Si me preguntan, hoy por hoy –o por mañana–, qué es lo que más me gusta de este mundo, de contestar sinceramente, diría que la risa de mis hijas. La risa… e incluso la sonrisa.
Pero a mis hijas mayores las veo poco, son universitarias, no están en casa.
Ellas ausentes, pues, me redimo en la risa de mi hija menor. Y en la de mis alumnas (son mayoría las chicas en los cursos de bachillerato).
A veces siento envidia de los escritores; o sea, de los que viven de lo que escriben. Y me consuelo pensando que también la de profesor es profesión envidiable.

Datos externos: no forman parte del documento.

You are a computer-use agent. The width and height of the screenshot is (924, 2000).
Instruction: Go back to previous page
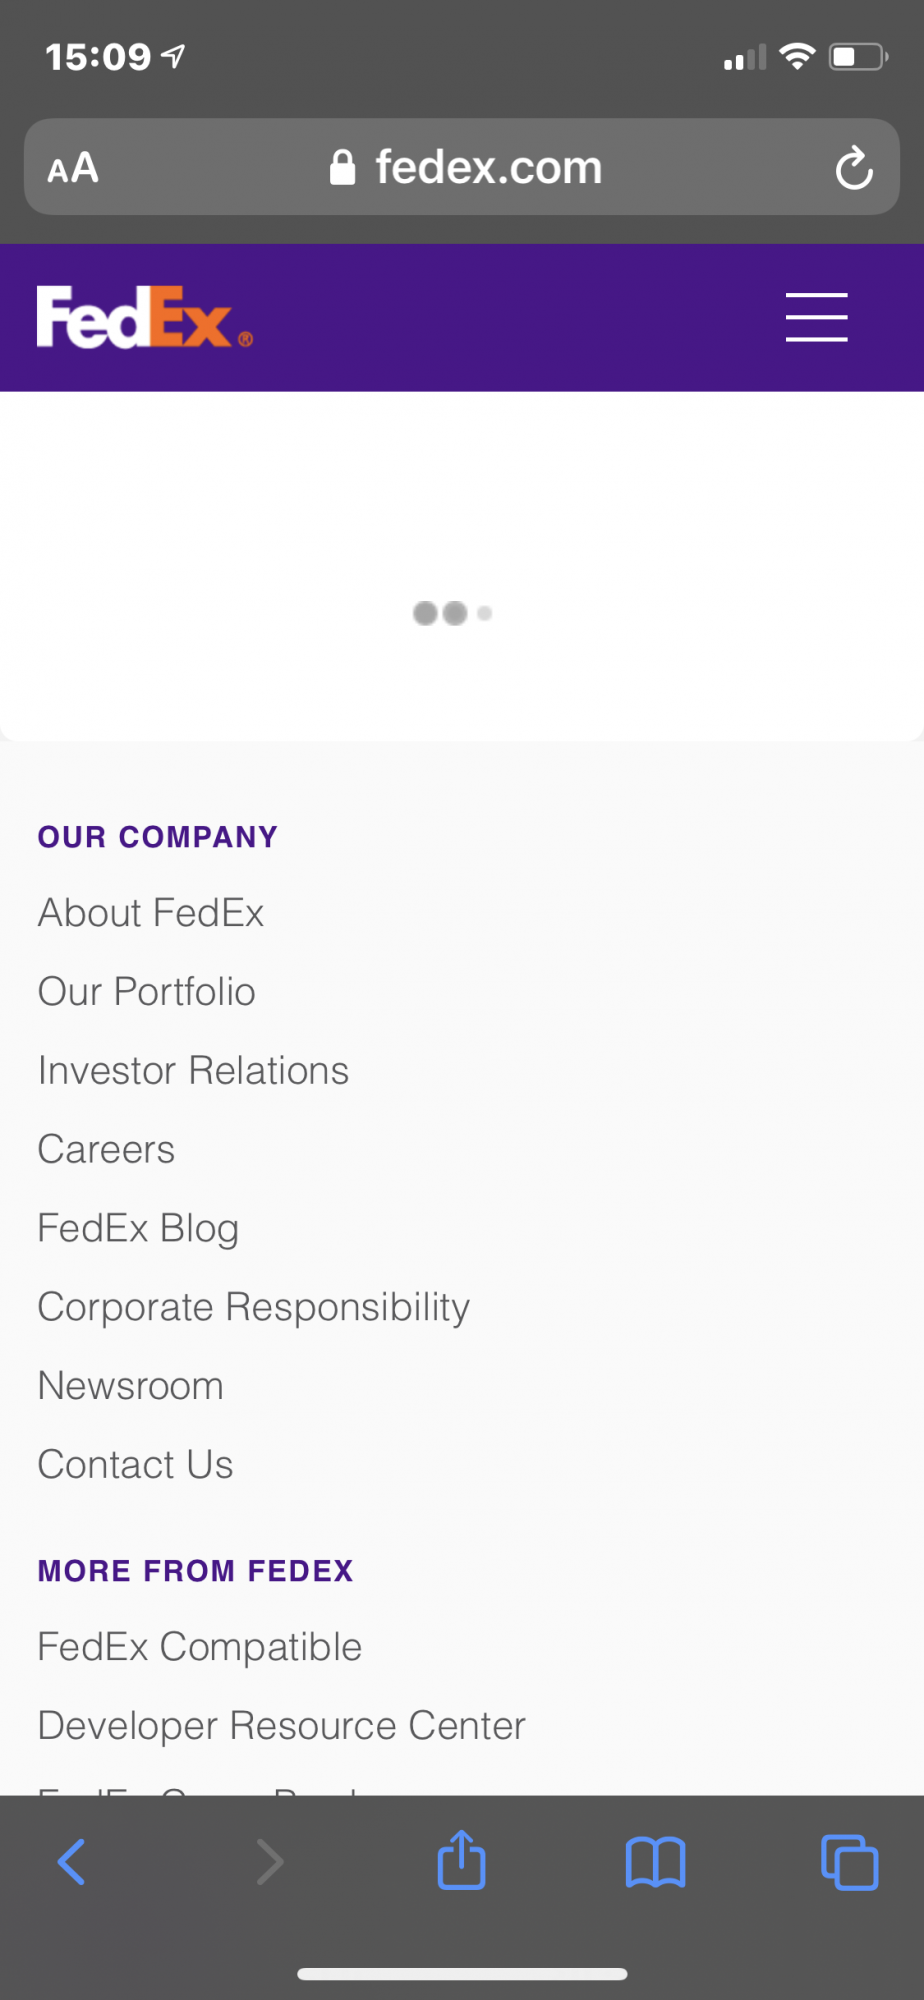[x=72, y=1862]
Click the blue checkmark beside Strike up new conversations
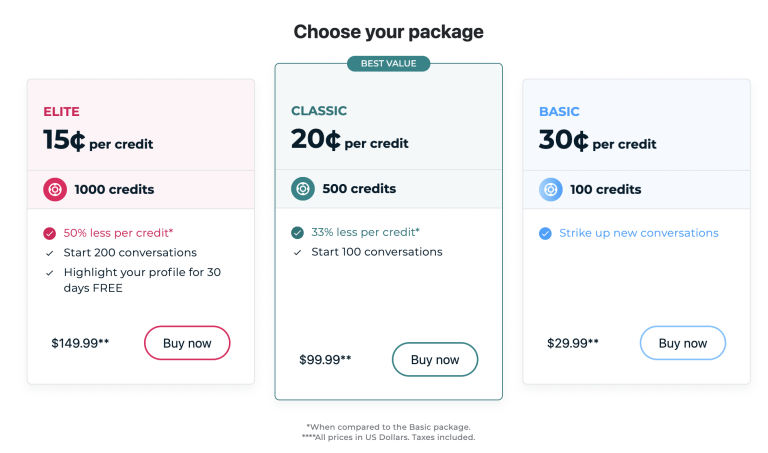768x453 pixels. (545, 233)
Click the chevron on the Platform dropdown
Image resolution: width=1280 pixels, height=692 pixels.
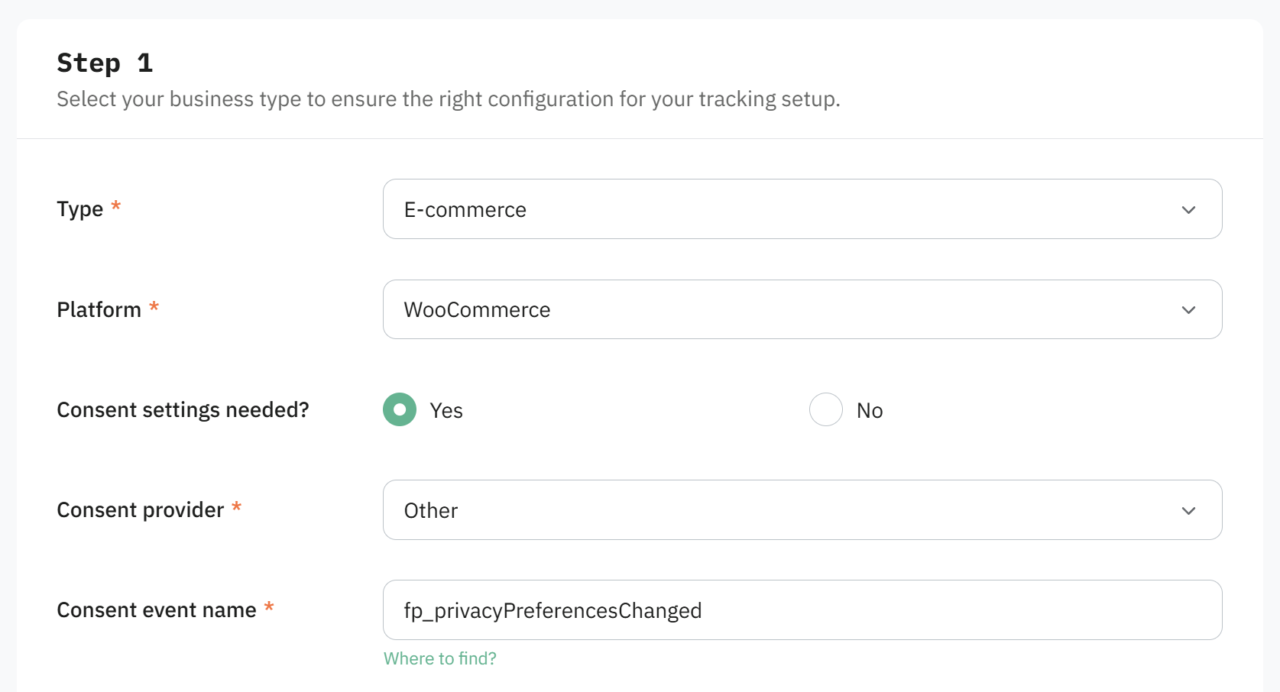coord(1188,309)
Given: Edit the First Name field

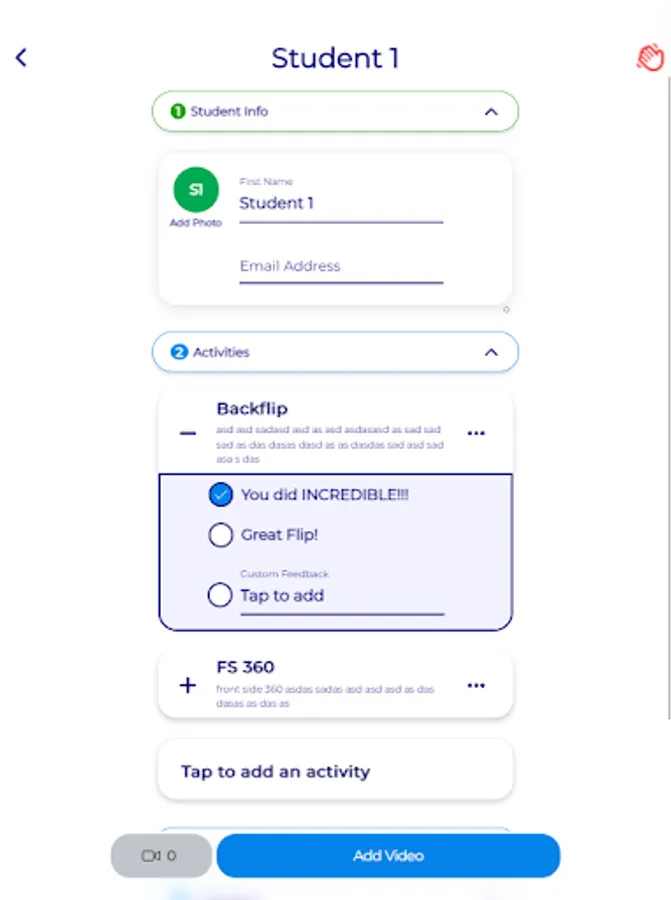Looking at the screenshot, I should (x=340, y=203).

Ya lo he contado en este blog: uno de mis trabajos de niño fue el de espantapájaros. Había que evitar que las canoras avecillas se comieran lo sembrado. Ahora, en mis ocupaciones como profesor y padre, siento que me he convertido en guardián de la bandada, a la que debo llevar a pastar a los mejores sembrados, para que se alimenten de los mejores brotes y semillas, para que estén saludables y se rían.
Ojalá mis hijas tengan ahora profesores que propicien su risa, que las lleven a los pastos más almos, y que disfruten cuando vean que se ríen… de los espantapájaros.